|| Optimal Correlators for Detection and Estimation in Optical Receivers
||Neri Merhav, Technion, Israel|
||D7-S3-T2: Optical & Wireless Communications
||Tuesday, 20 July, 22:40 - 23:00
||Tuesday, 20 July, 23:00 - 23:20
Motivated by modern applications of light detection and ranging (LIDAR), we study the model of an optical receiver based on an avalanche photo-diode (APD), followed by electronic circuitry for detection of reflected optical signals and estimation of their delay. This model is complicated as it consists of three types of noise: thermal noise, shot noise, and multiplicative noise (excess noise) that stems from the random gain of the APD. Consequently, the derivation of the optimal likelihood ratio test (LRT) for signal detection is non-trivial. We consider instead simple detectors, that are based on correlating the received signal with a given deterministic waveform, and our purpose is to characterize the waveform that best trades off between the false-alarm (FA) error exponent and the missed-detection (MD) error exponent. We also study the problem of estimating the delay by maximizing the correlation between the received signal and a time-shifted waveform, as a function of this time shift.
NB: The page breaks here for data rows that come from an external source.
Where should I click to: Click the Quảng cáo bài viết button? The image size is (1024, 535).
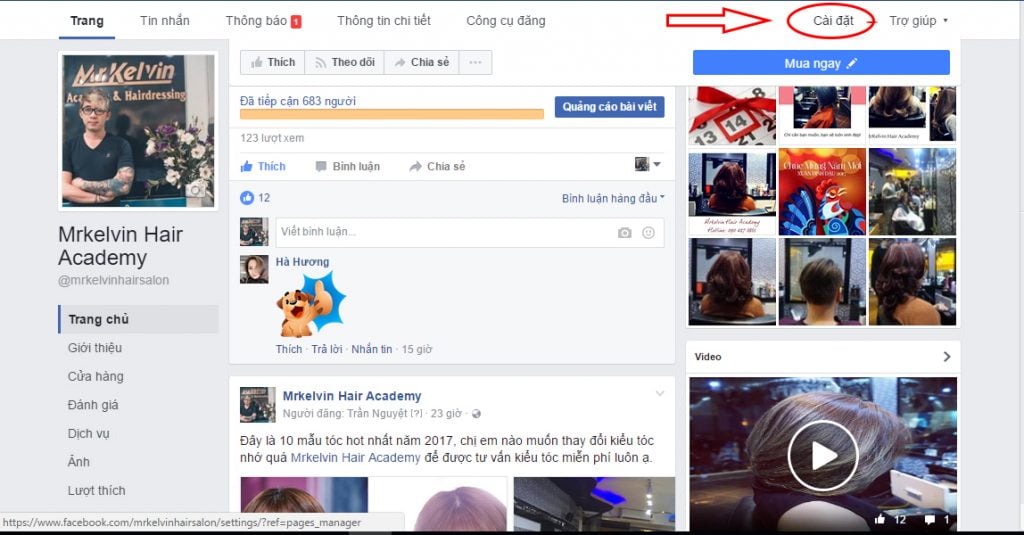tap(609, 107)
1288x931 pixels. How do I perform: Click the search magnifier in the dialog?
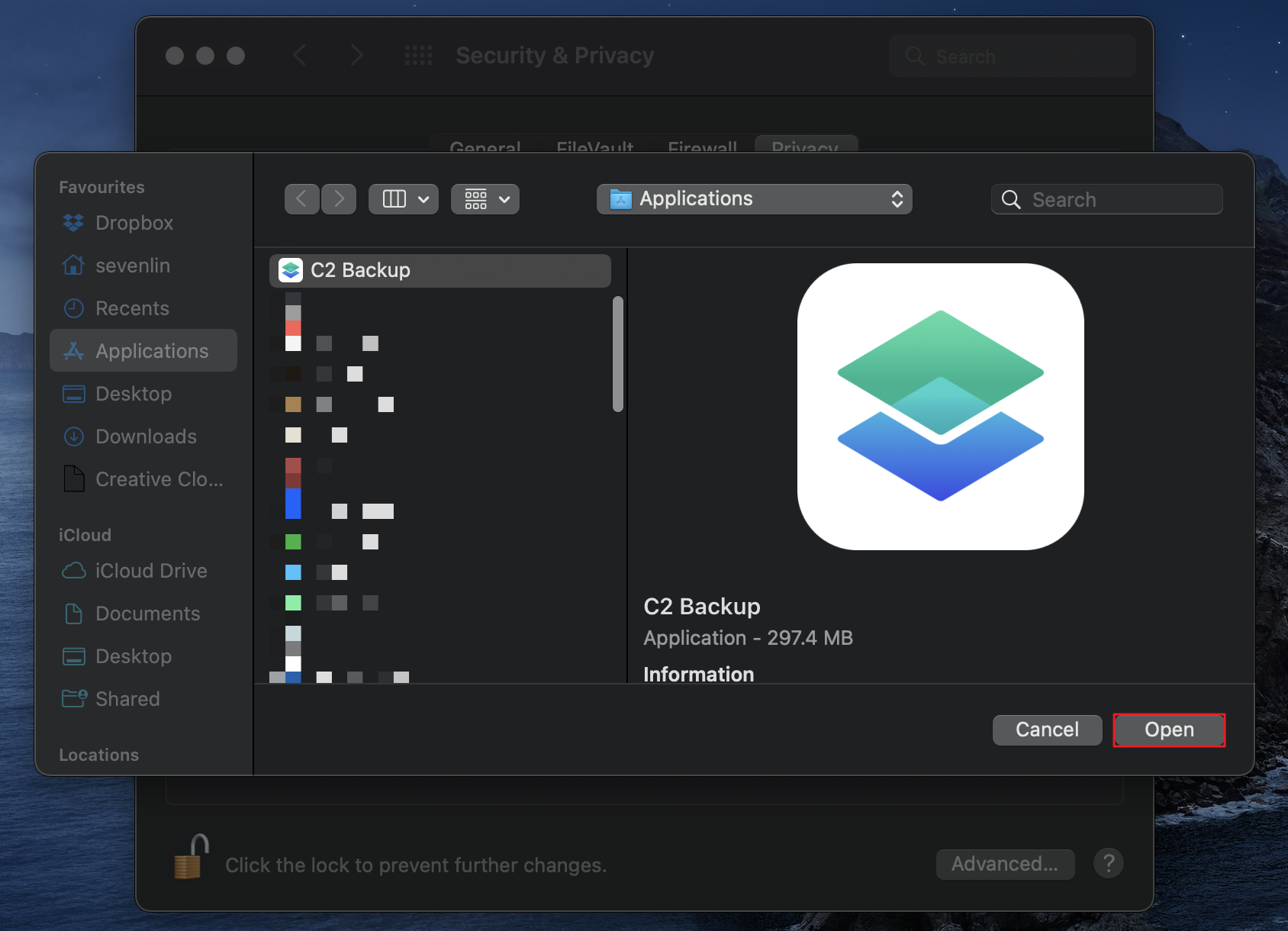click(1010, 199)
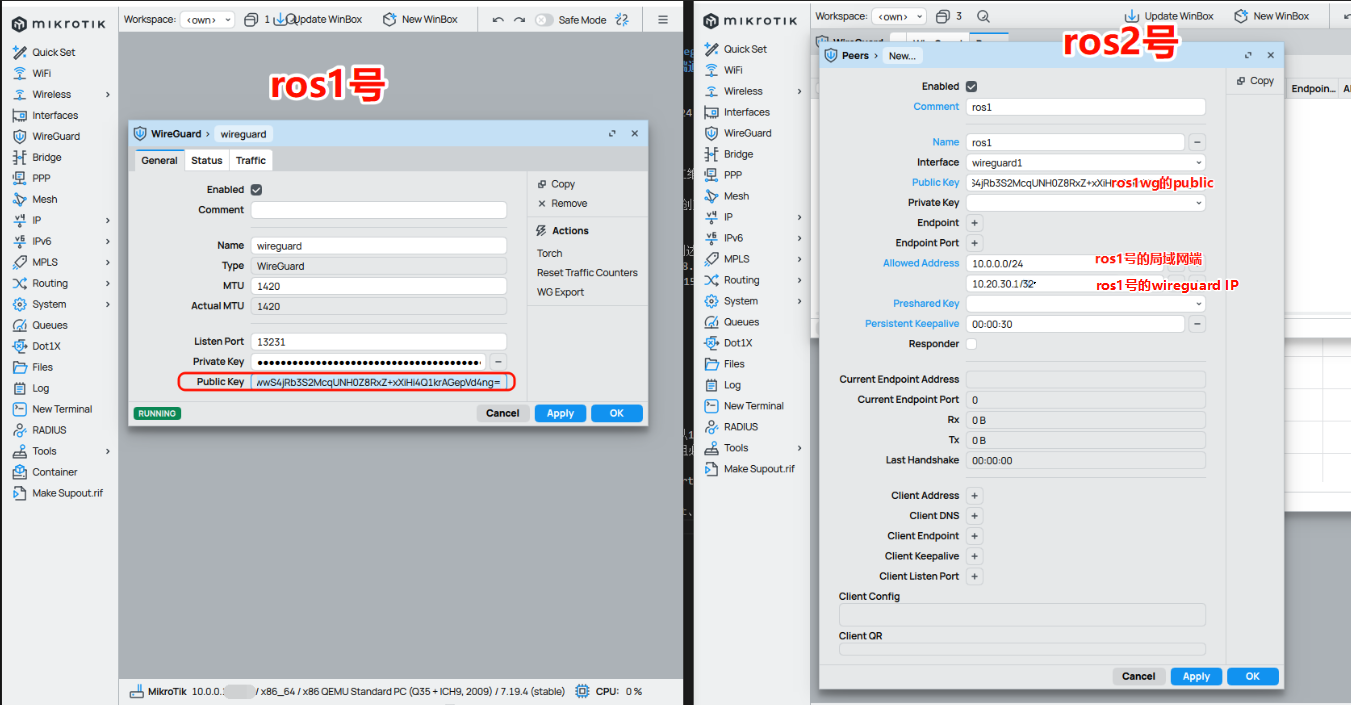Expand the Endpoint field with plus button
1351x705 pixels.
974,223
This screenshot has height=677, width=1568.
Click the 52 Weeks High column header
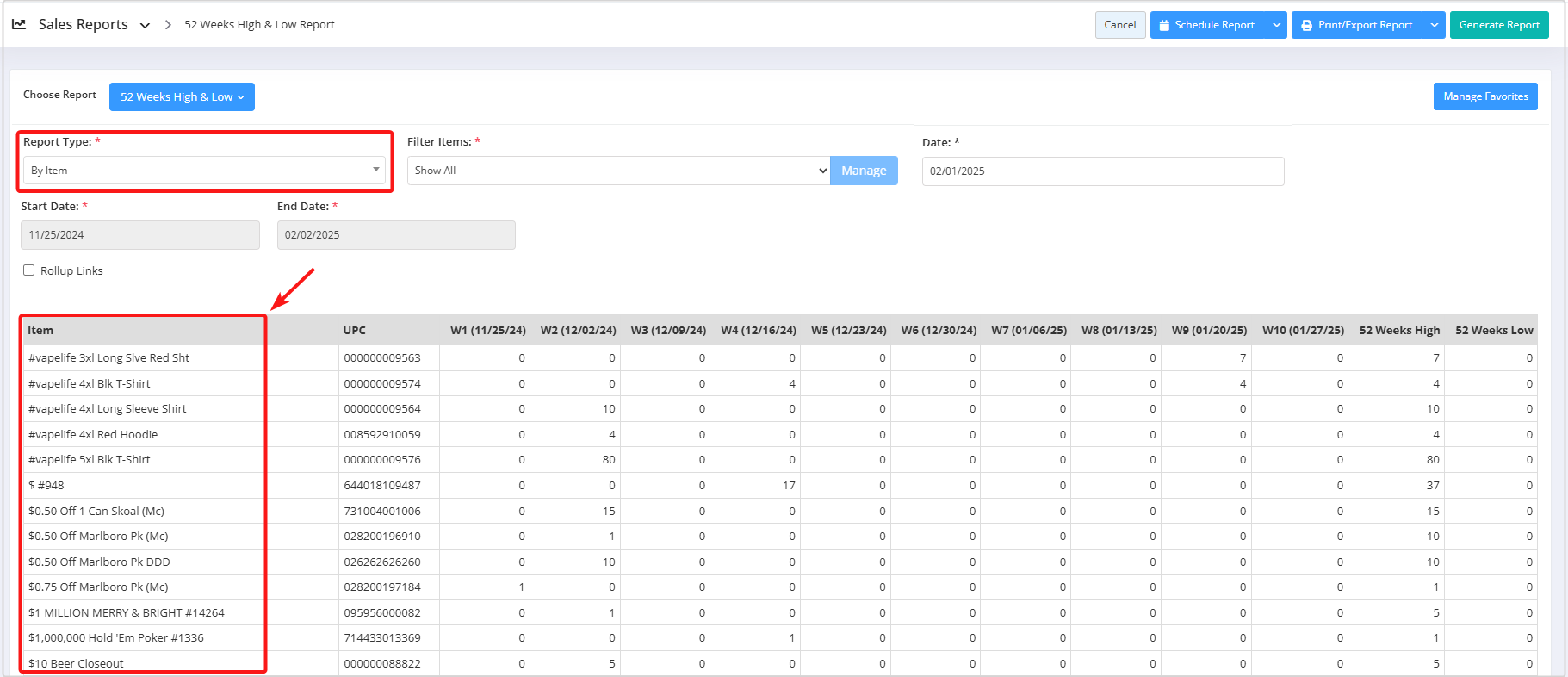click(x=1398, y=331)
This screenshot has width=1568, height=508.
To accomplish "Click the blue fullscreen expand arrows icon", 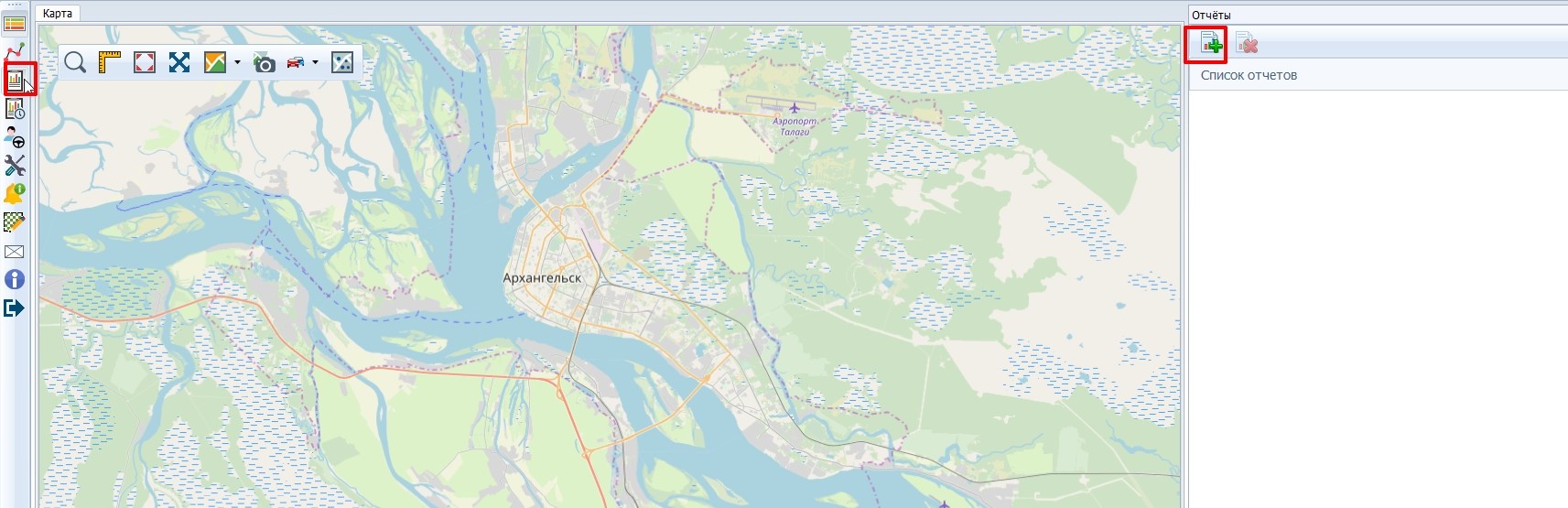I will coord(179,62).
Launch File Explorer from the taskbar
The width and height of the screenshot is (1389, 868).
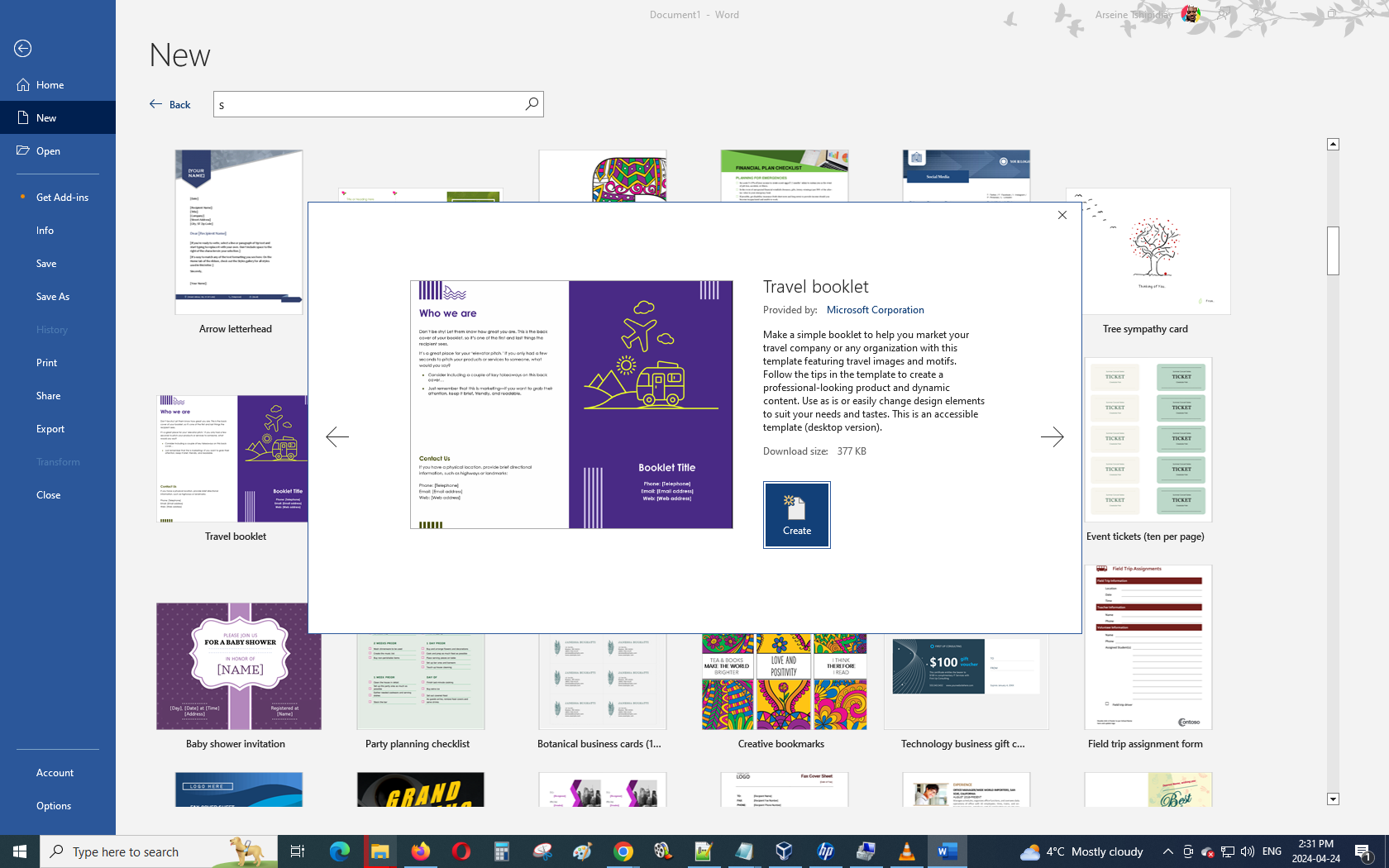pyautogui.click(x=379, y=851)
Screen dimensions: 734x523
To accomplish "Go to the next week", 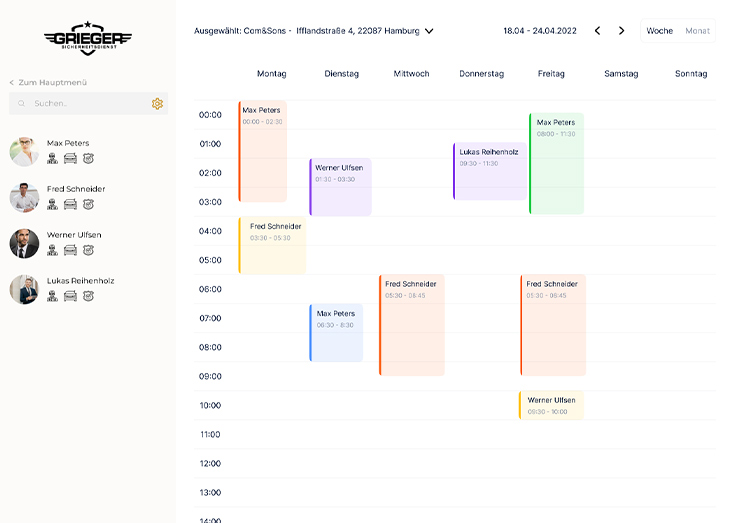I will [621, 31].
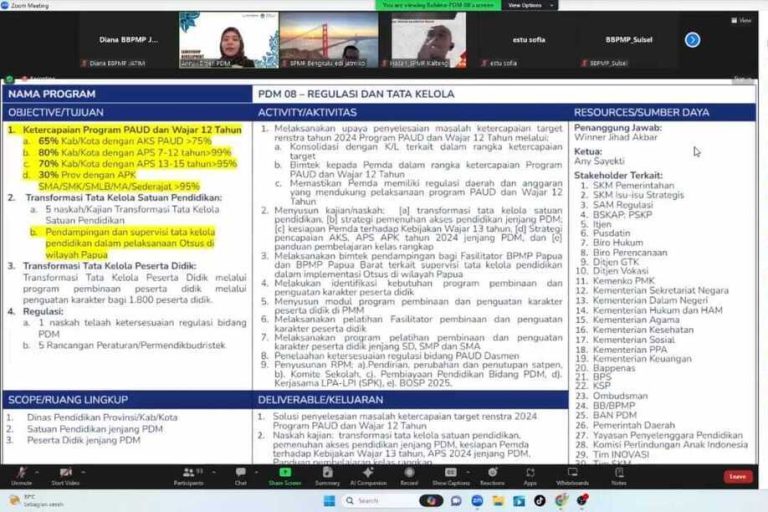The height and width of the screenshot is (512, 768).
Task: Open Whiteboards in Zoom toolbar
Action: tap(573, 475)
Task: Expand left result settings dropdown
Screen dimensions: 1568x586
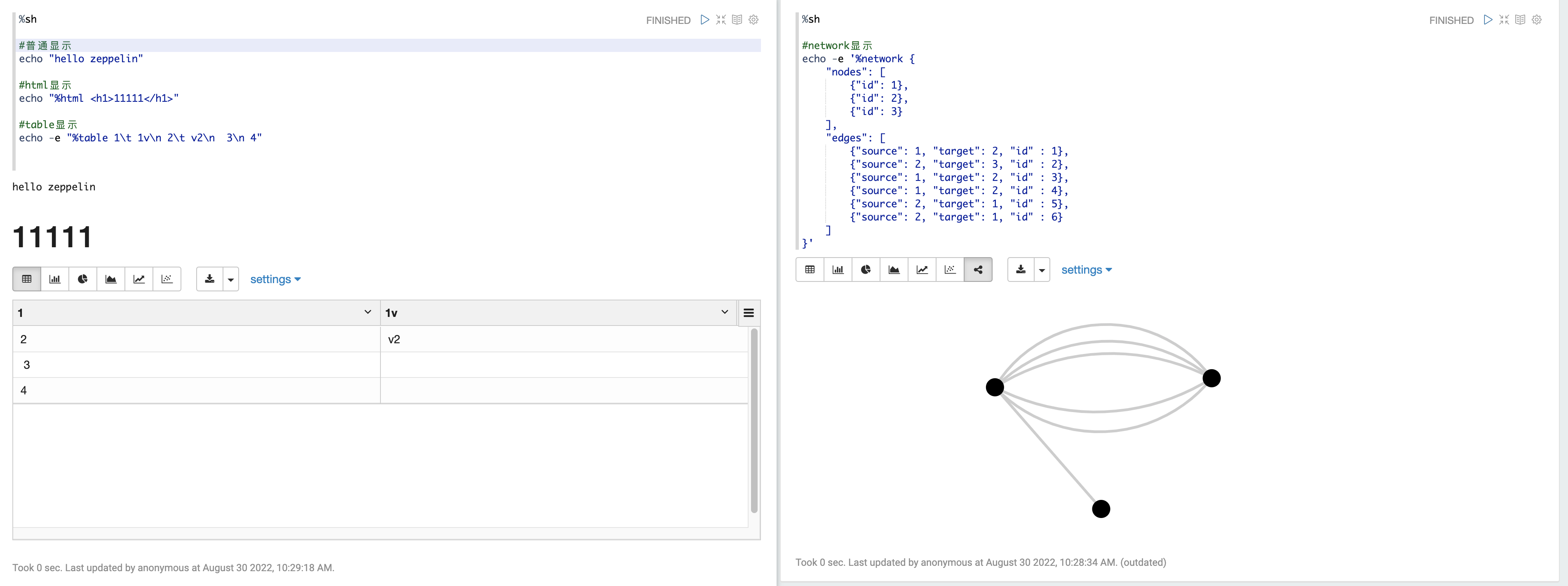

We characterize the optimal correlator waveform that minimizes the mean square error (MSE) for SNR. The optimal correlator waveforms for detection and for estimation turn out to be different, but their limiting behavior is the same: when the thermal noise is dominant, the optimal correlator waveform becomes proportional to the clean signal, but when the thermal noise is negligible compared to the other noises, then it becomes a logarithmic function of the clean signal, as expected.